## TASK DIRECTIONS
From the records that follow, copy every line that contains the word "heading".

## INPUT RECORDS

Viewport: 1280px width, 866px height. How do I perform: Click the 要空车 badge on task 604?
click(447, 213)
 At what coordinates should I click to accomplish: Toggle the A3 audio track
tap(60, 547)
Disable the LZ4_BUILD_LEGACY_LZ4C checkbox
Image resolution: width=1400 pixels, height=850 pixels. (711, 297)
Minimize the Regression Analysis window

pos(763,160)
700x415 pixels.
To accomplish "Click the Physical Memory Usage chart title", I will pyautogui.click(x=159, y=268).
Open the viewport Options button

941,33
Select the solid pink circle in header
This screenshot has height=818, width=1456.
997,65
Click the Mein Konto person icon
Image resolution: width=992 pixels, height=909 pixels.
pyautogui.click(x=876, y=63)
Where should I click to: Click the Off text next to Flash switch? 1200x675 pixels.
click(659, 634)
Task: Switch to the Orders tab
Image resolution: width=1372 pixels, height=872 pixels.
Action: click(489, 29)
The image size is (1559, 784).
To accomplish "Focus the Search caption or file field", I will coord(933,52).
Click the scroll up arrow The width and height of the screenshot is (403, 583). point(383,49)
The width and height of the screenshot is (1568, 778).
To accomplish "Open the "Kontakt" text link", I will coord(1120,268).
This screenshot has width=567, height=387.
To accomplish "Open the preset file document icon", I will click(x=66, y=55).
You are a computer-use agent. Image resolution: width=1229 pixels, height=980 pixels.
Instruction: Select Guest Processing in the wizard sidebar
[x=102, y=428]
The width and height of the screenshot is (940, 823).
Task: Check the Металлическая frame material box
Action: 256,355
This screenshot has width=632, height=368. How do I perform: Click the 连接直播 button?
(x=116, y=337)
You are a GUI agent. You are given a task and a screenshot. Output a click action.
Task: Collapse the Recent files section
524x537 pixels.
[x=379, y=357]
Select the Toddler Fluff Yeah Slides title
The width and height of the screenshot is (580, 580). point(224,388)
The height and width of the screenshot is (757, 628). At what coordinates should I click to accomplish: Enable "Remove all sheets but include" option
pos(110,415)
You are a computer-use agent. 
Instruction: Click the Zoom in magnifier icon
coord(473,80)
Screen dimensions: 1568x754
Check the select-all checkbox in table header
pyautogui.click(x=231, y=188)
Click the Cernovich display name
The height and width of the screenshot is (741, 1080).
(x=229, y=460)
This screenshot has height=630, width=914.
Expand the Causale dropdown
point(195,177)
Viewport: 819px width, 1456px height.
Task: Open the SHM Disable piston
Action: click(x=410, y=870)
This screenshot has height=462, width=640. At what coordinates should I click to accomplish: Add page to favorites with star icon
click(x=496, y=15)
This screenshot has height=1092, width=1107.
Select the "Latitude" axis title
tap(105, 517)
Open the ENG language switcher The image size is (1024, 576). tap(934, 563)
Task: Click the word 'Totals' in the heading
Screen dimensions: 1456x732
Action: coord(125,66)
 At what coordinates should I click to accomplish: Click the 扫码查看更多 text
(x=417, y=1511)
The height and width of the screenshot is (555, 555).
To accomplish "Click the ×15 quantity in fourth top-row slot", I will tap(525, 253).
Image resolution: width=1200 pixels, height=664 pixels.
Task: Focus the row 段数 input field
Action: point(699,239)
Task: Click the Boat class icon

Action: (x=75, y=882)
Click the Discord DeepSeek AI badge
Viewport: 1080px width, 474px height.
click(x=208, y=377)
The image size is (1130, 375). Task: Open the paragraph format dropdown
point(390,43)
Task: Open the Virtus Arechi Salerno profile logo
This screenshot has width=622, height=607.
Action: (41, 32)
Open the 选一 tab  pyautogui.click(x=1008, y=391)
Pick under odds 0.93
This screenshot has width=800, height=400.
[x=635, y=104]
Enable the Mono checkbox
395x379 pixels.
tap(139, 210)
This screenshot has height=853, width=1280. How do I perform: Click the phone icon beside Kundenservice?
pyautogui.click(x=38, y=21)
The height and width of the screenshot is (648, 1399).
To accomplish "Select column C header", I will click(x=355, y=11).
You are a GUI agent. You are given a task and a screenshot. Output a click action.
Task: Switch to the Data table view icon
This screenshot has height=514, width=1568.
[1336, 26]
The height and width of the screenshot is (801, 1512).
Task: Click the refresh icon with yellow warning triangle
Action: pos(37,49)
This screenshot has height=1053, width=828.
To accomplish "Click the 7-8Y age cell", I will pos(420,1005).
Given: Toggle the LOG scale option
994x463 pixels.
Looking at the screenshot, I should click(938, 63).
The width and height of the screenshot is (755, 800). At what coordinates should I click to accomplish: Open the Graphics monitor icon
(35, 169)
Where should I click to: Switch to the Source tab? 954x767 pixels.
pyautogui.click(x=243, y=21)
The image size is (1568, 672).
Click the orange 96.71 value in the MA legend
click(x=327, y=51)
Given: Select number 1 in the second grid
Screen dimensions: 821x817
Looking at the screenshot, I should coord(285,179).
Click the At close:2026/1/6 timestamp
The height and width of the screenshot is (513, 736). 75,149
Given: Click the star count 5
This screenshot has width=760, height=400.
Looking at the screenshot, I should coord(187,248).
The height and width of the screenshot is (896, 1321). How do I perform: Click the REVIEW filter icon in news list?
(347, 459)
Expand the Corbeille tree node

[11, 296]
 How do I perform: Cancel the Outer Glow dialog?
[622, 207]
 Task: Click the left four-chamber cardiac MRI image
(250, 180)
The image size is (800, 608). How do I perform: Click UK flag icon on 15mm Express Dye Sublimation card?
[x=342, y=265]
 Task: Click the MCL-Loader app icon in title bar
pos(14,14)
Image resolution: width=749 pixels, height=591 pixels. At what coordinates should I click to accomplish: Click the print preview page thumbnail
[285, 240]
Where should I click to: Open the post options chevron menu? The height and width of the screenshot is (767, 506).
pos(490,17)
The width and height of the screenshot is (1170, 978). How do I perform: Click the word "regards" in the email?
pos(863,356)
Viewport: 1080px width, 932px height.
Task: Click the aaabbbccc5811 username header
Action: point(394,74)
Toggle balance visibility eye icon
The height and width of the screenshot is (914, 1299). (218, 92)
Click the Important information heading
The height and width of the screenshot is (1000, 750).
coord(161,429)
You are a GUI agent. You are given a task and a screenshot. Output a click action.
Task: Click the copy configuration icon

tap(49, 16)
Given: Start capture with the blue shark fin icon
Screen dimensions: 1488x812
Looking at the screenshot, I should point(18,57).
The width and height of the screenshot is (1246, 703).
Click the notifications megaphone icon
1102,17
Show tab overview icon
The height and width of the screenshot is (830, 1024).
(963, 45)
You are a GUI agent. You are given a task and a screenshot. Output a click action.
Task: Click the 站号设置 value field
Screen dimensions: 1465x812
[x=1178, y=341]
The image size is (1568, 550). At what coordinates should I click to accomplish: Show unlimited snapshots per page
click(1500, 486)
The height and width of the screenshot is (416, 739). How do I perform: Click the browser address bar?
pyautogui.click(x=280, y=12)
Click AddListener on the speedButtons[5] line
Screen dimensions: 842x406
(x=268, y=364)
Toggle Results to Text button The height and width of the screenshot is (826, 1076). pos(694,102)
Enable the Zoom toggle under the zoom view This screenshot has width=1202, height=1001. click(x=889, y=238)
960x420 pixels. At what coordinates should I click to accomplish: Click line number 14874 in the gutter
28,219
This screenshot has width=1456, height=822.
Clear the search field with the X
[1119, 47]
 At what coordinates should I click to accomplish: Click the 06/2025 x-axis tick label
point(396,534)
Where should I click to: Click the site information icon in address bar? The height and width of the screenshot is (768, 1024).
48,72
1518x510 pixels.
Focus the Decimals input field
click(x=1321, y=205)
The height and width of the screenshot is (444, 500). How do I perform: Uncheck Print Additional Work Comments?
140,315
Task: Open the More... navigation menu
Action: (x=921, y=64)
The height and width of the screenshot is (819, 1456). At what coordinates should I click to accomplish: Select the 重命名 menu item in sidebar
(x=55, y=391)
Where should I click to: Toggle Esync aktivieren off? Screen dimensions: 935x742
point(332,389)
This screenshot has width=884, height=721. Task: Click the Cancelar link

## EXPECTED ANSWER
Task: Click the word 'Totals' in the heading
Click the Important information heading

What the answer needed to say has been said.